Biraz zaman geçince her konunun ve hatta her ideolojinin ak ve kara dışındaki renklerle de ele alınabileceği anlaşıldı.
Bu yolun başında sağcıların
"O solcudur" diye reddettikleri isimlerin söylemlerindeki ayrıntılara inilince, ideolojik semaları kararsızlık bulutları kapladı.
Acaba Kemal Tahir veya İdris Küçükömer solcu muydu, sağcı mıydı?
Kendilerini hem sağcı ve hem de
"Muhafazakâr Milliyetçi" olarak niteleyen partilere, neden en fazla emekçi kitleler ve yoksullar oy vermekteydi?
Sadece İnönü'nün ve sonra da Ecevit'in söylediklerinin tümü tartışılmaz doğruları mı içeriyordu?
Hangi sol? Türkiye'de solu CHP temsil ediyorsa, Mehmet Ali Aybar'ın TİP'inin yeri neresiydi?
"Prag Baharı" Sovyetler'in Kızılordu'su tarafından bastırıldığında buna TİP karşı çıktığına göre, solun tümü demek Moskova yanlısı olmak durumunda değildi.
Demek TKP ile TİP aynı konumdaki örgütler değildi.

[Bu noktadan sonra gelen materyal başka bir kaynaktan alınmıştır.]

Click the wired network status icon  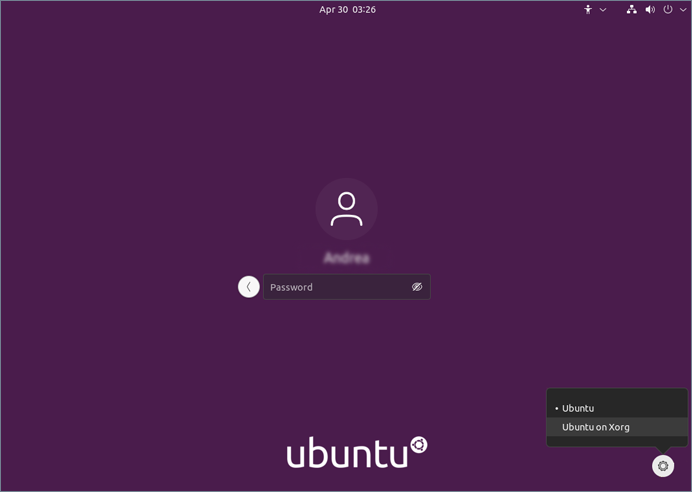pyautogui.click(x=631, y=9)
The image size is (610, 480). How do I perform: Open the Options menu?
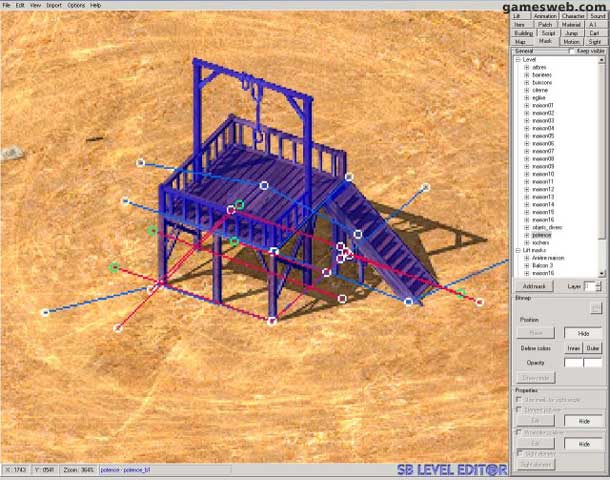(x=76, y=5)
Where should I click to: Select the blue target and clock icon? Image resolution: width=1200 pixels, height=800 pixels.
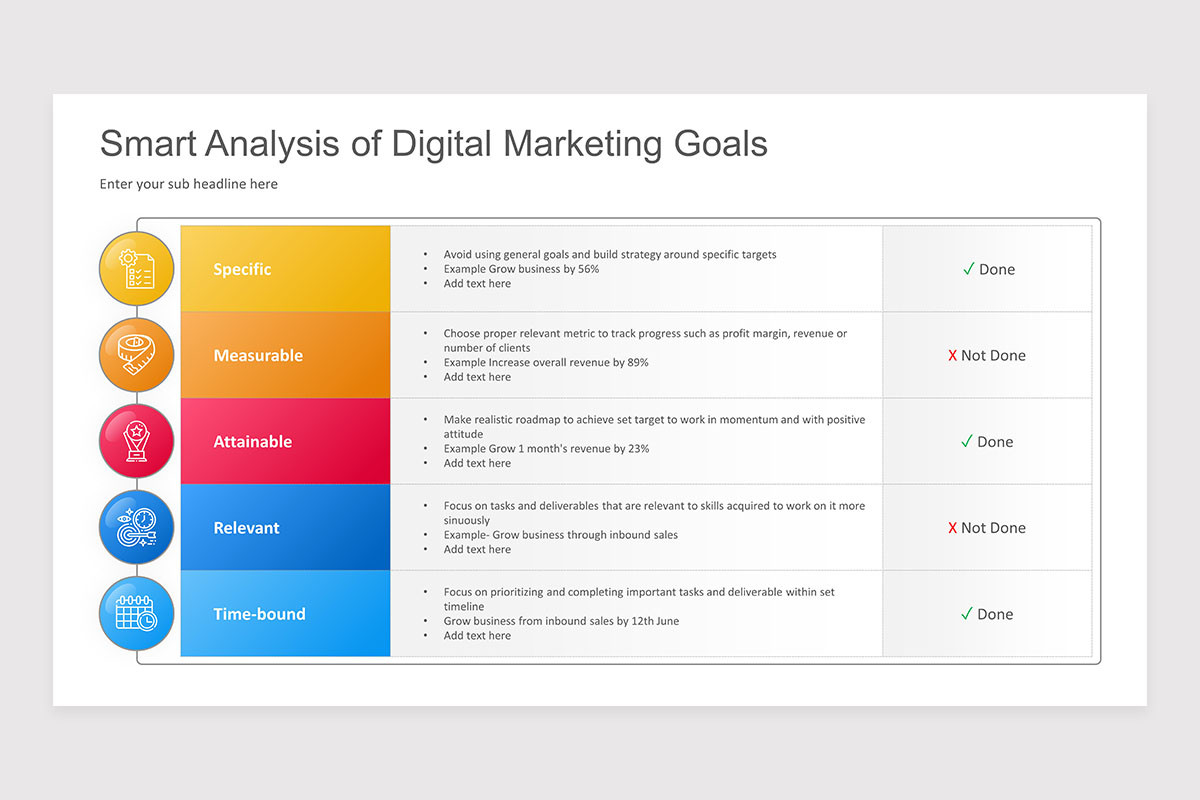137,527

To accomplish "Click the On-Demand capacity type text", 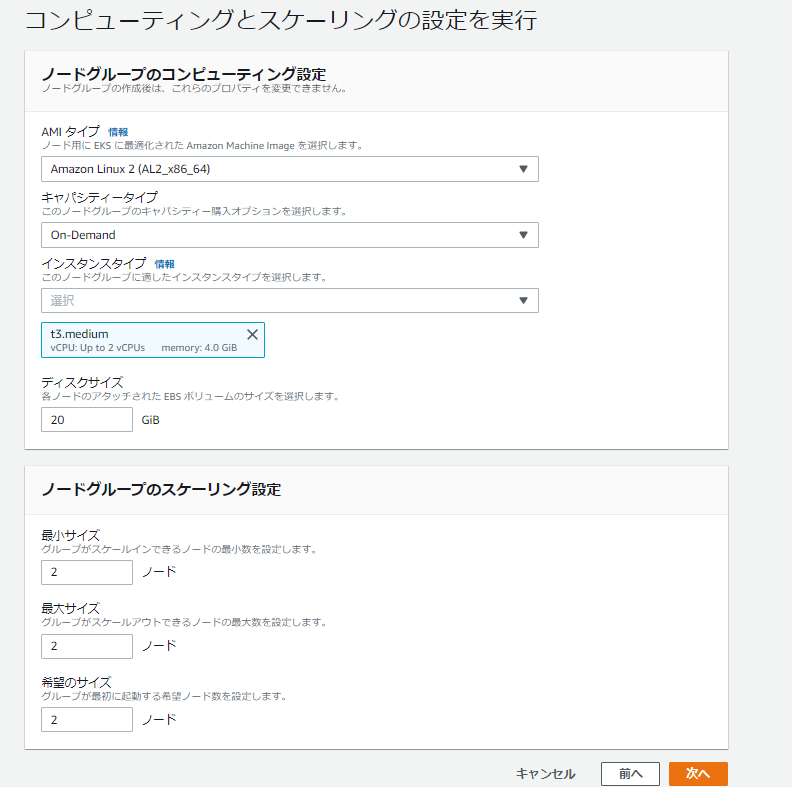I will tap(83, 235).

Ayrıca Süleyman Demirel'in söyledikleri de yaptıkları da tümden yanlış olmamalıydı.
Gelişmiş ve özgür dünyanın çok uzun yıllar önce farkına vardığı evrensel gerçekleri, biz 1960'tan sonra öğrenmeye başladık kısacası.
Çünkü zihinlerimizdeki
"Demir Perde" olan
"Soğuk Savaş", evrensel gerçekleri kavrama yeteneğimizi körleştirmişti.
Aradan geçen yıllarda
"Merkez"in oynak hale geldiğini de öğrendik.
İnsanları doktriner ideolojik kalıplar içinde kategorize etmenin yanlış olduğunu da anladık.
Sol ve sağ yerine laikçi-şeriatçı kamplaşmasına yönlenmeyi denedik.
Ama bu da fazla tutmadı.
Çünkü toplumun tabanında bu tür kamplaşmalara ve karşılıklı nefretlere duyulan bir özlem yoktu.
Tepedekilerin iktidara sahip olmak için birbirleriyle tepişmeleri, toplum katında sadece izleniyordu.
Yeni kamplaşma Şimdi yine bir kamplaşma denemesi yaşamaktayız.
"Ergenekon" adı verilen davaya karşı ve taraftar olanlar, bu kamplaşmanın mimarları konumundalar.
İşin özünün
"Darbe"ye taraftar ya da karşı olmak çizgisinde oluşması gerekiyor.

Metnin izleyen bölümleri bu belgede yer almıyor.